Throughout civilization every culture has had musical traditions. It is an activity that brings people together regardless of age, gender, culture, ethnicity, or social status. It arouses, yet offers peace, joy and insight, and sometimes resolution. Music can console when words cannot.
Unsung heroes, school music teachers create magic every day. They deserve our undying gratitude.
March Slave Tchaikovsky, youth orchestra of Caracas (great playing and filming too!)
As a retired Band Director for 31 years, our groups have a wide variety of: skilled and unskilled players, mature and less mature musicians, multiple races, religions, multiple economic issues, a wide range of beginning and professional level instruments, along with budgetary concerns, and yet MOST parents are pleased with their children’s development and interest.
The parents are more understanding that most of their children are NOT going to be professional musicians unlike kids who play sports!!! Those parents need a reality check.
We are constantly asked to perform for many: parades, Grand Openings, Thanksgiving and or Christmas events, political rallies. etc.
Sometimes the groups are told they must participate even though there are conflicts. concerns, transportation, weather issues. etc and we get hammered what ever decision we make.
Most music teachers try to challenge, enlighten, and raise the level of musicianship and better the ensemble or group they are in charge of.
Overall I ENJOYED more days than not.
I hope many readers will be more aware of the many factors associated with being a Public or Private school Music Director
As a Gen Ed educator with music endorsements on my certificate, my principal tapped me for music education and the like.
As a parent of multiple children-Suzuki through college musicians and all the choir and marching band (12 years with Bimm at Marian Catholic) parenting in between those years… I’ve clocked a lot of hours with music ring in my ears.
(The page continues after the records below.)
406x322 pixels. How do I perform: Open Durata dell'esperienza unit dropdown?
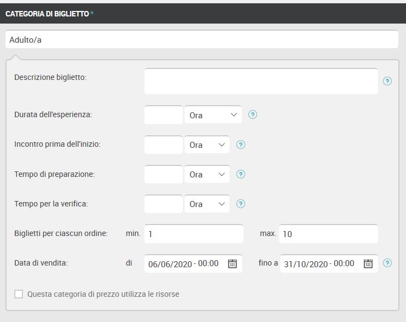[213, 115]
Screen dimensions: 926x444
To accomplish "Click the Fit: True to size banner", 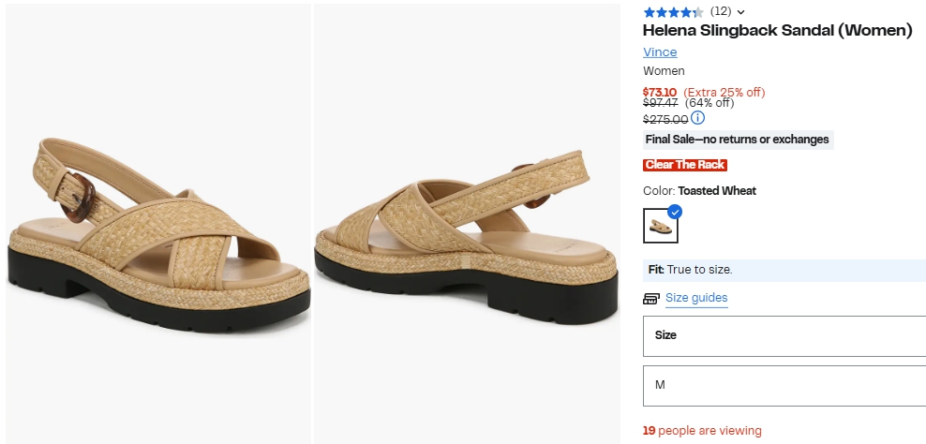I will (784, 270).
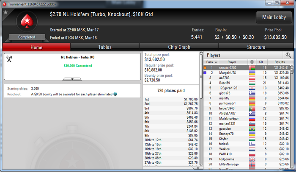
Task: Click the orange marker beside senator2202
Action: 205,67
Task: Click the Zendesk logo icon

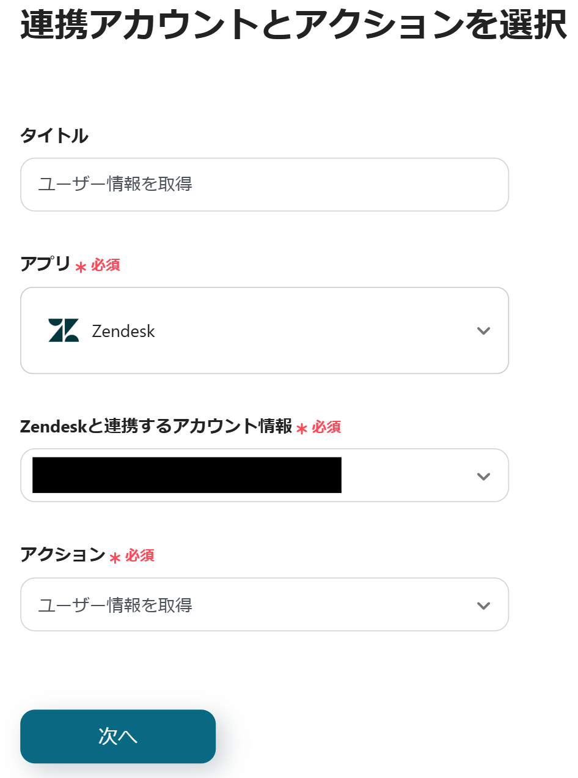Action: coord(64,330)
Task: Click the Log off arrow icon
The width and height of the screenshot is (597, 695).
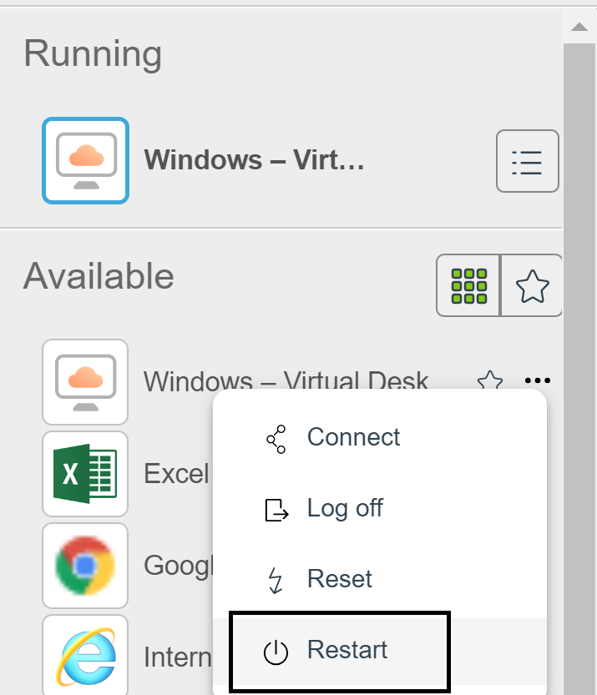Action: click(276, 510)
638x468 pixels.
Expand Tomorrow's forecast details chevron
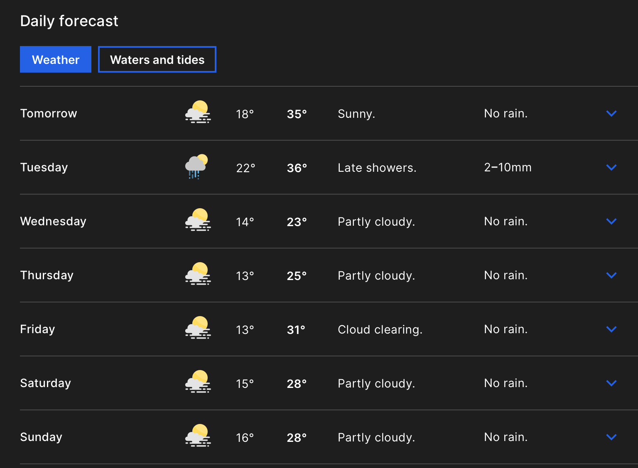coord(611,113)
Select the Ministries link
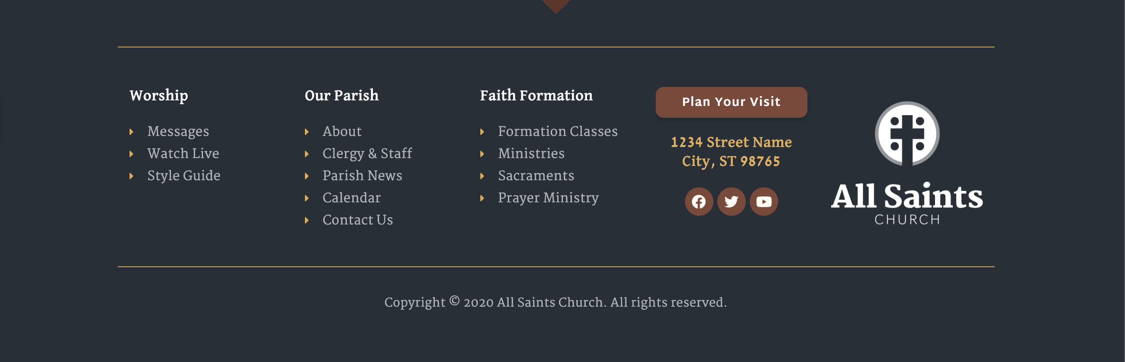The height and width of the screenshot is (362, 1125). (x=531, y=153)
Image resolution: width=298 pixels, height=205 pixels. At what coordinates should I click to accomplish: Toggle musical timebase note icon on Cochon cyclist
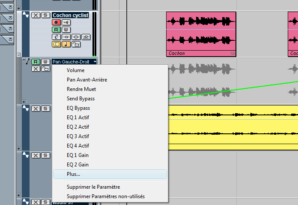(66, 44)
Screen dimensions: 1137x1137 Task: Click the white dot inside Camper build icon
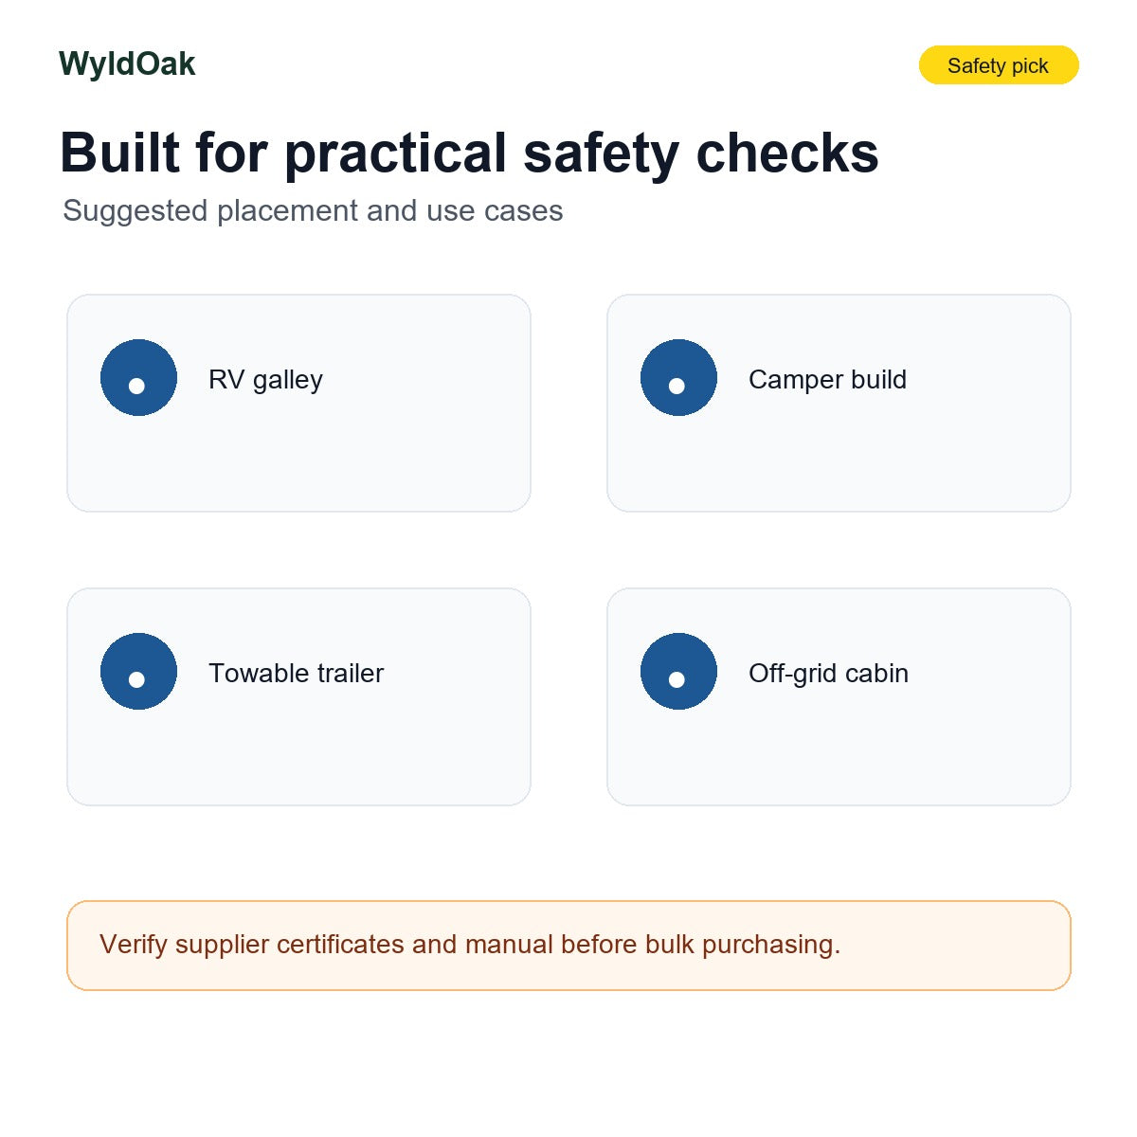point(677,386)
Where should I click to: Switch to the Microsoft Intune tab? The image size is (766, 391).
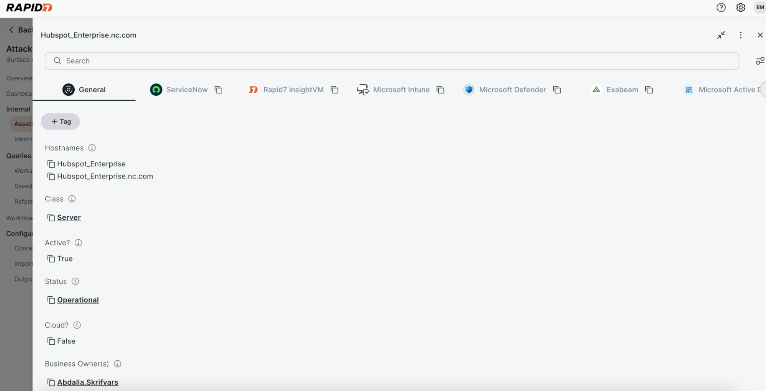click(x=401, y=90)
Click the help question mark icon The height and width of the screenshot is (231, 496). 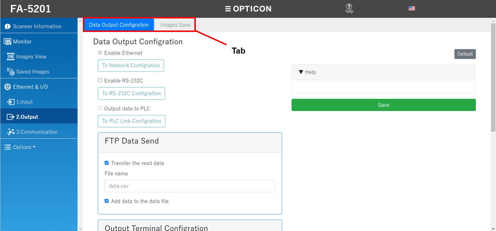(349, 7)
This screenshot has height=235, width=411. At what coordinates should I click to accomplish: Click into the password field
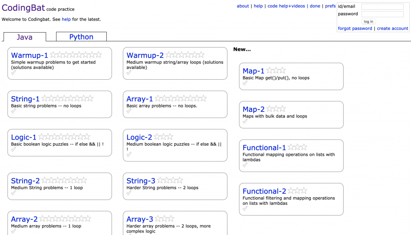[x=382, y=14]
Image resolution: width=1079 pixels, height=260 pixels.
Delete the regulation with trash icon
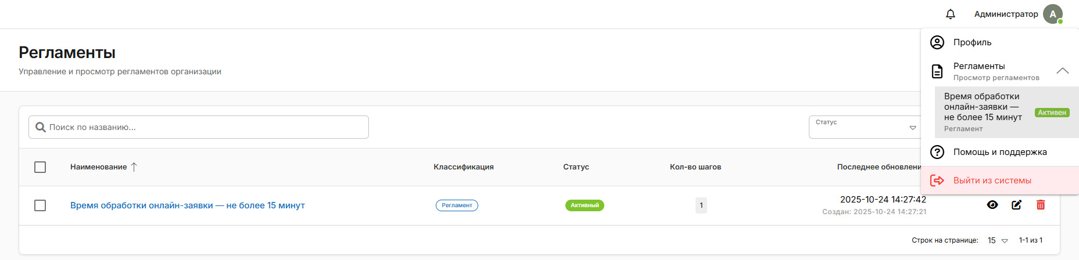coord(1040,205)
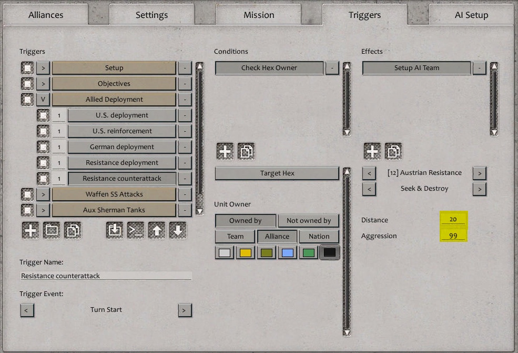Move the selected trigger up

156,231
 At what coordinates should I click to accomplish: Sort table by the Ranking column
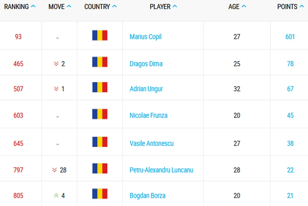(20, 7)
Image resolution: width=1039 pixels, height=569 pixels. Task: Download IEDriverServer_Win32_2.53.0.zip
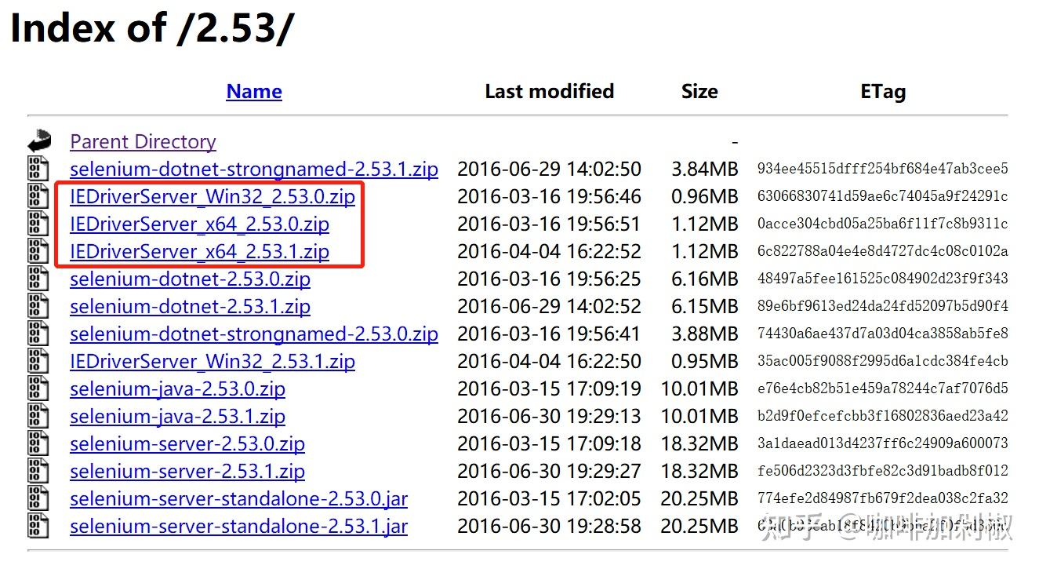[x=213, y=196]
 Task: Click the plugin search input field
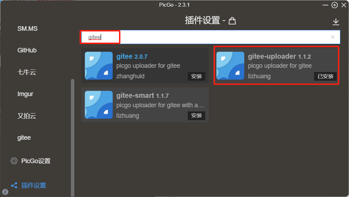pos(210,37)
Music is our one “go to” that has been the “tie that binds”.through generations. Great article. Thanks for posting!!
If it wasn’t for teachers the next generation wouldn’t have any direction to go and the music would die. Music is therapeutic and keeps the children grounded by showing that there is more to the world than games, computers, etc. I didn’t take music in school, but one of my son’s music teacher in High school inspired me to go back to school to get my degree in Music.
Marsha, Thank you for thinking of us. We have to love our students and music in order to have the joy of teaching music. I loved working in high school, junior high school, and 30 years in elementary school in
Creswell, Oregon. In addition, I was able to be with wonderful private students. Now I am having the pleasure of conducting an adult community choir. I feel blessed in every way. Frequently, I have the happiness of seeing former students, and I love to reconnect. Thanks, again, Marsha, for helping me remember all the great times as a music teacher. Sometimes it was challenging, but the good out weighs any problems. Keep on singing everyone , and playing your instrument. 🎶
Mary Ellen Yost
38 years of music education at all levels was not work but a joy in my life. I still play in a community dance band and find great community in still creating music for other’s enjoyment. Life has been great as I enjoy retirement and other hobbies of my youth. Music has always touched my soul and will until I sing with the angels.